**Provided text:**
To be honest, I am not a specialist of Windows Azure. In order to learn a little bit more about this subject, I decided to follow a TechEd Europe 2013 session about High Availability and Desaster Recovery on Windows Azure Virtual Machines.

Overview of Windows Azure

Windows Azure is Microsoft’s application platform for the public cloud. You have the possibility to use this platform in many different ways:

  • build a web application that runs and stores its data on Windows Azure data centers
  • just storing data and running your application on-premises (outside the public cloud)
  • create VMs for development or test
  • etc.

Windows Azure offers multiple solutions.

Windows Azure Principles

It is economic and usage-based:

  • pay for what you use
  • pay by the minute
  • MSDN usage free in VMs

It is automated and elastic:

  • you can use PowerShell automation
  • Easy to scale-out
  • Easy to scale-up

It is managed, hybrid, and supports AlwaysOn:

  • simple load-balancing possible
  • managed availability
  • easy hybrid (Windows Azure and on-premises)

Infrastructure services on Windows Azure

What does Windows Azure offer in terms of infrastructure services?

  • Experience of IT professionals
    • multiple way to get started with Management Portal, Scripting…
  • Image of application available to install it quickly
    • SQL Server(2008 R2 WEB/Standard/Entreprise, 2012 Express/WEB/Standard/Entreprise), SharePoint 2010/2013…
  • Storage Manageability and Mobility
    • possibility to have his own storage or/and to use Windows Azure storage
  • High Availability Features
    • Power Unit Rack Switch: Load balancing between Rack containing VMs(Availability SLA: 99.95%)

**Data provided:**
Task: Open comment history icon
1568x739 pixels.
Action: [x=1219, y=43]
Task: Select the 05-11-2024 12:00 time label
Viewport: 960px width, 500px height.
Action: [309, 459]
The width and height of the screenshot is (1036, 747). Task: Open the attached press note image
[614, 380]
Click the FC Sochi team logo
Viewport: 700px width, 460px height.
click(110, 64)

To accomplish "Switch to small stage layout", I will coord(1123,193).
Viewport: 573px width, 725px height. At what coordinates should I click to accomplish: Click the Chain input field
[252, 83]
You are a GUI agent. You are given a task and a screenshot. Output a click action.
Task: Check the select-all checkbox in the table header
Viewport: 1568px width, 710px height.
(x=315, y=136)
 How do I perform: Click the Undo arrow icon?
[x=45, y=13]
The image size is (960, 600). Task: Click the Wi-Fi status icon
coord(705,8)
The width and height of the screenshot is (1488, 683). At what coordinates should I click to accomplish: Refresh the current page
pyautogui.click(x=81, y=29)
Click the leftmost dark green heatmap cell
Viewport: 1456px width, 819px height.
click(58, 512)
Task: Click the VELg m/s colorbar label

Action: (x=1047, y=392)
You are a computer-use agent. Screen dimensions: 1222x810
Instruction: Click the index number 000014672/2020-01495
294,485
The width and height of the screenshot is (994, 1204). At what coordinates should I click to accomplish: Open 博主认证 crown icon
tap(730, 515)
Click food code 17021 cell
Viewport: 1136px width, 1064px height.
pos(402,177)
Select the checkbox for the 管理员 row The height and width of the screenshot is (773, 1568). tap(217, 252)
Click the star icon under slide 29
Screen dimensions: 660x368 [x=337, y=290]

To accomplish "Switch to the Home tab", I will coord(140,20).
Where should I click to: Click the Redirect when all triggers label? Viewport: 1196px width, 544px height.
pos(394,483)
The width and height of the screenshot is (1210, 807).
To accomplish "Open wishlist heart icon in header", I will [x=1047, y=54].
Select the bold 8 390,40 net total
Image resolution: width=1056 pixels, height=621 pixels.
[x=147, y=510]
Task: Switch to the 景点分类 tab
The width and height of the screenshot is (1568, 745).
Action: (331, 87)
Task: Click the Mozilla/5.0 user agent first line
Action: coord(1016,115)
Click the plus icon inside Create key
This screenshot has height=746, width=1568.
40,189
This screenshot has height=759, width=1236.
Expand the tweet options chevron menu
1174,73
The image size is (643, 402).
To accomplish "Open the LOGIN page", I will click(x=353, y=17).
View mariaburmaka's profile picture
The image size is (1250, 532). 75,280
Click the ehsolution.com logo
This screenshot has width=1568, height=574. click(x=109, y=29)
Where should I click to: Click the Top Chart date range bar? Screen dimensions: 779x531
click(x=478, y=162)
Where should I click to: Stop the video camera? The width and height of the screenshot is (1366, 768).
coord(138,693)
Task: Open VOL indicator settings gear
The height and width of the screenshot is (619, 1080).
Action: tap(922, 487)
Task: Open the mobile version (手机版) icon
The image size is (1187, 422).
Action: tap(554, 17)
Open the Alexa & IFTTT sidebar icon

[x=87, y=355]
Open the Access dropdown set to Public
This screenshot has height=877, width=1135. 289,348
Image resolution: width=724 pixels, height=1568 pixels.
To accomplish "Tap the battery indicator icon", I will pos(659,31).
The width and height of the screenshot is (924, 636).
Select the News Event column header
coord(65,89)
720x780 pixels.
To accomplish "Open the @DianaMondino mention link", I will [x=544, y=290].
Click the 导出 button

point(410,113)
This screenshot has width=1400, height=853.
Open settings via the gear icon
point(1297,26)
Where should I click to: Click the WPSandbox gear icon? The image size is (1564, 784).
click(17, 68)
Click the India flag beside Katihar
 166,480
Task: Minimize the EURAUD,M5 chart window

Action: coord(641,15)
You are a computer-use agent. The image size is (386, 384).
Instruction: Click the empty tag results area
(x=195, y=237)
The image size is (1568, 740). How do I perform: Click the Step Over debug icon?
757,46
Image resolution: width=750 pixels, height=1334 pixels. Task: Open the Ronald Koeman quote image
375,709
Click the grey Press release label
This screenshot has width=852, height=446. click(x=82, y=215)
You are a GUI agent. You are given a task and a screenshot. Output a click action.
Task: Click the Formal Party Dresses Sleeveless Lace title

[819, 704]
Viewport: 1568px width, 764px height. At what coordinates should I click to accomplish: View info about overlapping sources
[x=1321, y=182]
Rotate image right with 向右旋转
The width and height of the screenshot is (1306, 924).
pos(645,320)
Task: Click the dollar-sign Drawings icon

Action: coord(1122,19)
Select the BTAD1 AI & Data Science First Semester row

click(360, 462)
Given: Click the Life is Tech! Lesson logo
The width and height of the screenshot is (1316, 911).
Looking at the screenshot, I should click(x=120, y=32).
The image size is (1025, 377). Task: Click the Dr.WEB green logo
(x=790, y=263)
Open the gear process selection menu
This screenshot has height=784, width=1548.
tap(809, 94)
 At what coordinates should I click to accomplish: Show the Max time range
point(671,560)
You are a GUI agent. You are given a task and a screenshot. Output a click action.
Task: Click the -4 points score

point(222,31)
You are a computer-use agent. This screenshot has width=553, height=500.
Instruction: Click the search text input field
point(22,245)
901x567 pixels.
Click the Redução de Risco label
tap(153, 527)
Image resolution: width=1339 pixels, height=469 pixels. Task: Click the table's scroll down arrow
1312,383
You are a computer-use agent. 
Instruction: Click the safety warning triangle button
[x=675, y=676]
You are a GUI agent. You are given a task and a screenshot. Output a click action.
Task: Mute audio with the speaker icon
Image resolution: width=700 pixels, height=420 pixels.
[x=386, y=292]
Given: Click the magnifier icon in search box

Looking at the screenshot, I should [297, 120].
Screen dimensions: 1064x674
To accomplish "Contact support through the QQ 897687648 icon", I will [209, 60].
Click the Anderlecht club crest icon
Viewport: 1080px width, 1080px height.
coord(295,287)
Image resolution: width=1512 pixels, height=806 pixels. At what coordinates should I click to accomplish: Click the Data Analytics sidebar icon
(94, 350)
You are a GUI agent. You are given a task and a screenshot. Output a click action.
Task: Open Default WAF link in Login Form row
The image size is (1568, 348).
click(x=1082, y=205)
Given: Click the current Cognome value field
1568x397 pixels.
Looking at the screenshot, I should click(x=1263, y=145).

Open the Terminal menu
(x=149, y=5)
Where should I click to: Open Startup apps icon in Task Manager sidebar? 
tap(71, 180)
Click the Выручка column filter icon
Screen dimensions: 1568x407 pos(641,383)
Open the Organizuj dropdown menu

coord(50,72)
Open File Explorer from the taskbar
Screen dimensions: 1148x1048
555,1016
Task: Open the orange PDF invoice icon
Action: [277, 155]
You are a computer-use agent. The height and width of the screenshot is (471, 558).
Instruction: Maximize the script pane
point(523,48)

**Required tasks:**
#1 Answer these about the Windows Azure overview, one per line:
(a) At which event was the session on High Availability and Disaster Recovery given?
(b) In what time increment is usage paid for?
(c) What availability SLA is listed for load balancing between racks containing VMs?
#2 Can you rescale the part of the records that opens with their first line and closes with the line containing "Action: [309, 459]", both ends included? Give those lines again, requests included, with every click coordinate in the answers multiplied by 1.55 and rounded to whole numbers, halves rounding up.
The Windows Azure text and the records have no connection to each other.

**Outputs by task:**
#1
(a) TechEd Europe 2013
(b) By the minute
(c) 99.95%

#2
Task: Open comment history icon
1568x739 pixels.
Action: [x=1889, y=67]
Task: Select the 05-11-2024 12:00 time label
Viewport: 960px width, 500px height.
Action: [479, 711]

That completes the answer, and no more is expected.